Dynamics of bud-associated actin cables. (A) Extension of an Abp140p–GFP cable. Cells were grown as in Fig. 1. Fluorescence images of Abp140p–GFP were collected at a single plane of focus at 1.5-s intervals. White arrows point to the position of the tip of the elongating cable at 0 s. Black arrows indicate a fiduciary mark on the elongating cable that moves toward the end of the mother cell distal to the bud. (Bar, 1 μm.) (B) Immobilization of bud-associated actin cables in Lat-A-treated cells. Lat-A was added to a final concentration of 35 μM to a midlog phase liquid culture (OD₆₀₀ = 1.0), and an aliquot of the cell suspension was placed on a microscope slide. Time-lapse images of Abp140p–GFP-labeled actin cables in a budding cell were acquired as in A. The total time from addition of Lat-A to acquisition of the first image was 2 min. Arrows indicate the position of a fluorescence fiduciary mark at 0 s. (Bar, 1 μm.)

Figure 4

FLIP of Abp140p–GFP. Cells were prepared as in Fig. 3A. For Lat-A treatment, cells were exposed to 400 μM Lat-A for 5 min. Lat-A was solubilized in DMSO and added such that the final concentration of DMSO was 0.8%. The control cells were incubated with 0.8% DMSO for 5 min. The bleached area is shown as dark circles (Inset). Fluorescence of a region in the mother cell (shaded zone, Inset) was quantitated to obtain relative fluorescence intensity (defined in Materials and Methods). Fifteen cells with small buds were selected for each result. ⧫, unbleached; ●, bleached near bud neck; □, bleached near distal tip of mother cell; ▴, bleached near bud neck after Lat-A treatment. Error bars represent standard error.

Figure 5

Dynamics of randomly oriented actin cables. (A) Movement of randomly oriented actin cables in an untreated cell. Cells were grown as in Fig. 1. Time-lapse images of Abp140p–GFP-labeled actin cables in a budding cell were acquired as in Fig. 3A. The beginning and end of a motile cable are marked with white arrows. (B) Randomly oriented actin cable movement in Lat-A -treated cells. Lat-A treatment and image acquisitions were performed as in Fig. 3B. The ends of a cable moving toward the bud are marked with arrows and arrowheads. The ends of a cable moving away from the bud are marked with white arrows. (Bars, 1 μm.)

Figure 6

Velocities of Abp140p–GFP cable movement. Cells were grown as in Fig. 1. Extension of cables was measured as the change in position of the tips of bud-associated cables away from the bud as a function of time. For movement of fiduciary marks, we monitored the time-dependent change in position of the center of bright fluorescent regions along Abp140p–GFP-labeled actin cables.
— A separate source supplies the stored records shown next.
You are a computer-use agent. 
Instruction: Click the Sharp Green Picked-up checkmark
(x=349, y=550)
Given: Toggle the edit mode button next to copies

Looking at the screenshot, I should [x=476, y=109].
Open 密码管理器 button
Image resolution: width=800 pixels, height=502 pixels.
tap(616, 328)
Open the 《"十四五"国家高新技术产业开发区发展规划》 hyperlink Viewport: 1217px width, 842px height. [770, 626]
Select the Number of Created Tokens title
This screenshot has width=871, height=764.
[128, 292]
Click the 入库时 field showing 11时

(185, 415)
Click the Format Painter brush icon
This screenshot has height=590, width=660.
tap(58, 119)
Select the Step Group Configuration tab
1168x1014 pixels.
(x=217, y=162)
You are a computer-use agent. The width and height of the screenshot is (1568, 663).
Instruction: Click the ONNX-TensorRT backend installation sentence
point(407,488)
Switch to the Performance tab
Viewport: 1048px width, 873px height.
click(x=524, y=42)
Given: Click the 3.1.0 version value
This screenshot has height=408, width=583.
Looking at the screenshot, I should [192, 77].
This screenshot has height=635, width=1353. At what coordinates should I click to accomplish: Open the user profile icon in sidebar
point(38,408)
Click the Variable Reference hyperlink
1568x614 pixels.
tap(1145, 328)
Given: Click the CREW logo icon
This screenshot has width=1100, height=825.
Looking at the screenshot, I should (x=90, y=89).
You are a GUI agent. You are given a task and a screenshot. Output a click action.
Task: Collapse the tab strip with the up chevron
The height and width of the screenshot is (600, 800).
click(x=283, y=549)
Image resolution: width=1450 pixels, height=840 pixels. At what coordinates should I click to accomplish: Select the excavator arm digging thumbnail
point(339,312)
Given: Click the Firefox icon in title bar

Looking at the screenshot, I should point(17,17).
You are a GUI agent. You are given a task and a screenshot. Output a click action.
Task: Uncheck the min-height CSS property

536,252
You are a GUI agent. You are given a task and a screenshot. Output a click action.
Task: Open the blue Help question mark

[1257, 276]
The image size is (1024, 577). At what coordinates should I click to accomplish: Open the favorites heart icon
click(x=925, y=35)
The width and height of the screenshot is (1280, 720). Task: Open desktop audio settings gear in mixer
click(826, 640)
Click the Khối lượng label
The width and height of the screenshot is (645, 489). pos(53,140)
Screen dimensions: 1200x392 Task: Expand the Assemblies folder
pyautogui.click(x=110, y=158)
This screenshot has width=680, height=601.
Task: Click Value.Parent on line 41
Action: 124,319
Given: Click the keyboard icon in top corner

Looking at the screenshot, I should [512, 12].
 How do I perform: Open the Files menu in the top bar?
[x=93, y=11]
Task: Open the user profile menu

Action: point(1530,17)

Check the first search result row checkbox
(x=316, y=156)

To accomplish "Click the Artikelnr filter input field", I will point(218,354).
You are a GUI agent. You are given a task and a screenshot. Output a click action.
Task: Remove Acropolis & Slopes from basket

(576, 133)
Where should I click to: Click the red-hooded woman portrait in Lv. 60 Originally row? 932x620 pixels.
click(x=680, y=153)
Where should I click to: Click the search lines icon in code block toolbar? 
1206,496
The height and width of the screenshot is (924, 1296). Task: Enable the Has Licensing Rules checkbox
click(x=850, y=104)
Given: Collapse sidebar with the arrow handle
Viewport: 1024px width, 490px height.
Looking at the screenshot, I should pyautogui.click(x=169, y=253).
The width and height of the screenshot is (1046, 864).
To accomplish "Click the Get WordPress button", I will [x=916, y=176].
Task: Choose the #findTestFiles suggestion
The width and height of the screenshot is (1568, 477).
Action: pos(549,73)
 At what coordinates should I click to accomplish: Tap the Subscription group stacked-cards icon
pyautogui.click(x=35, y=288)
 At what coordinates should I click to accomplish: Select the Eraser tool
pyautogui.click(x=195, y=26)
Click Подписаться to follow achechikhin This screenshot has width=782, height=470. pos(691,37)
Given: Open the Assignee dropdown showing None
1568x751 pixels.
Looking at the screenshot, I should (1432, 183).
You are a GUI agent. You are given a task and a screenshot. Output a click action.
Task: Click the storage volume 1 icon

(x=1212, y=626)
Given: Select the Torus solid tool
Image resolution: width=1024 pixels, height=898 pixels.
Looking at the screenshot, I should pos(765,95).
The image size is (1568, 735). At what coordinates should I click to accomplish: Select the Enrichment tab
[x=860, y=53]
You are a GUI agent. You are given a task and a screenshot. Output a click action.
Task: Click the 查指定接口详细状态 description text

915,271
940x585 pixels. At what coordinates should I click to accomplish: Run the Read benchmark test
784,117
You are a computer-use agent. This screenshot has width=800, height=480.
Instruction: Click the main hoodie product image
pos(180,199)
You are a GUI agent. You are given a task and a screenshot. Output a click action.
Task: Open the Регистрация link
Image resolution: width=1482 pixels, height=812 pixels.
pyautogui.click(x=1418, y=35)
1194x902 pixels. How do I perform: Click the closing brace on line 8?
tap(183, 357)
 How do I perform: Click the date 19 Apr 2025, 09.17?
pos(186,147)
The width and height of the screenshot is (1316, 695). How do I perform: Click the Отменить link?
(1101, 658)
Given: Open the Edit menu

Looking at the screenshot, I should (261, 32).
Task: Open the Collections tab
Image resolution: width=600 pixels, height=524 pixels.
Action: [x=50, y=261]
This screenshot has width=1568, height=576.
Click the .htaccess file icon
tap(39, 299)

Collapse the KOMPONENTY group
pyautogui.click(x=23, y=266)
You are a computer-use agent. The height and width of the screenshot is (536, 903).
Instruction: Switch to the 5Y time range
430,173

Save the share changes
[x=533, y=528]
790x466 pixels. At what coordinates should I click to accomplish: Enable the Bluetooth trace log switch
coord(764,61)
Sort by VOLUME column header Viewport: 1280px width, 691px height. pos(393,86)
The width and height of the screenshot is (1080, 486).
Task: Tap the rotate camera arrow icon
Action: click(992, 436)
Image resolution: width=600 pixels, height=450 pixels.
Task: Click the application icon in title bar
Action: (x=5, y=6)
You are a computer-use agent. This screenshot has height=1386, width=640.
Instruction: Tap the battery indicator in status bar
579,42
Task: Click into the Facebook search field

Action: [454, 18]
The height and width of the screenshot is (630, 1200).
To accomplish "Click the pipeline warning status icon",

All movements associated with extension of bud-associated actin cables and movement of fiduciary marks on bud-associated cables were unidirectional and directed toward the tip of the mother cell distal to the bud. To measure the velocity of the movement of randomly oriented actin cables either in untreated cells or in cells treated with Lat-A (35 μM, 2 min), we followed movement of the leading tips of moving actin cables. All velocities are averages of 10–20 measurements. Cables that displayed weak fluorescence or loss of fluorescence caused by photobleaching were excluded from these measurements. Error bars represent SD. * indicate velocities that were significantly different from the velocity of extension of bud-associated actin cables (P < 0.01, t test).